* [SOURCE RECORDS]:
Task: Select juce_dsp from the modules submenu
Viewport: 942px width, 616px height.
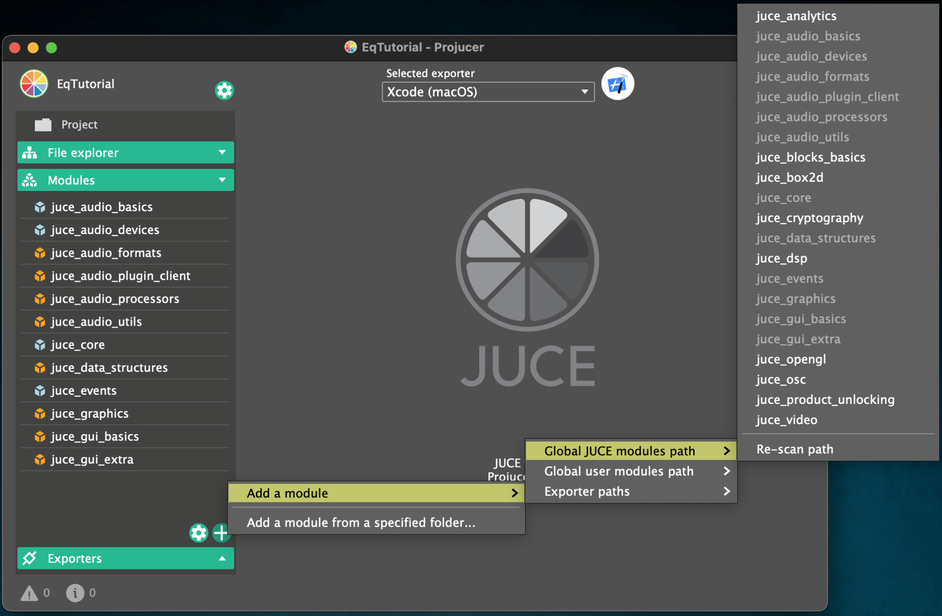Action: (782, 258)
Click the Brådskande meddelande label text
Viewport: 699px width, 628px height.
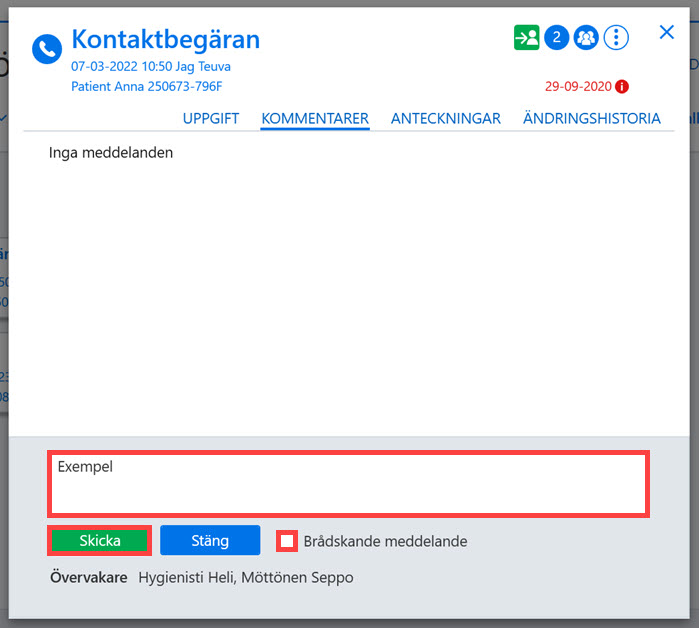click(386, 541)
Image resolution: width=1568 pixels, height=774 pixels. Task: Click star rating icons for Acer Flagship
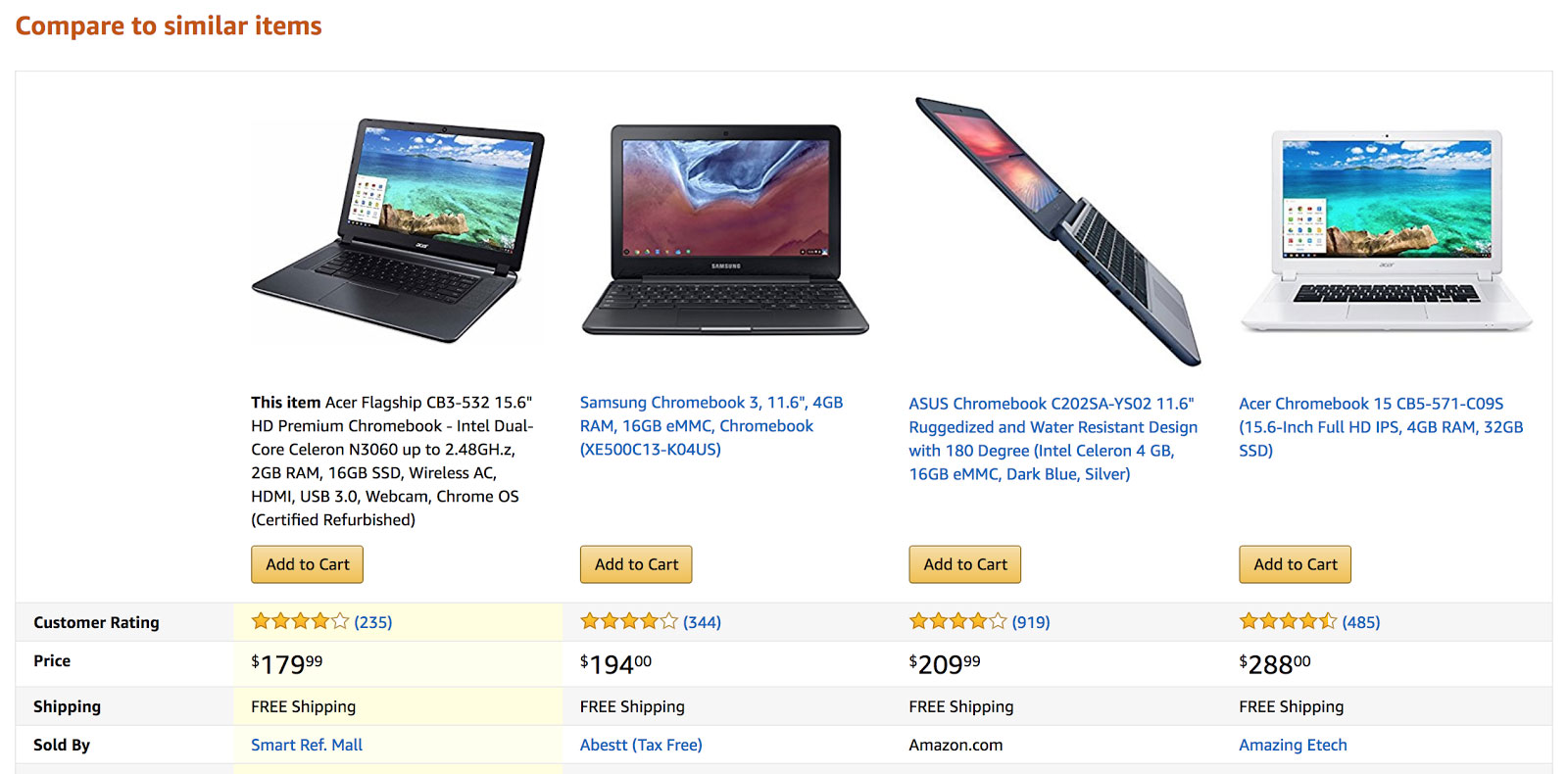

* [EXERCISE OBJECTIVE]:
Please transcribe each line above exactly, but leave the images out.

* [FINAL ANSWER]:
Task: Select juce_dsp from the modules submenu
Viewport: 942px width, 616px height.
Action: (782, 258)
Click the Brådskande meddelande label text
Viewport: 699px width, 628px height.
click(386, 541)
Image resolution: width=1568 pixels, height=774 pixels. Task: Click star rating icons for Acer Flagship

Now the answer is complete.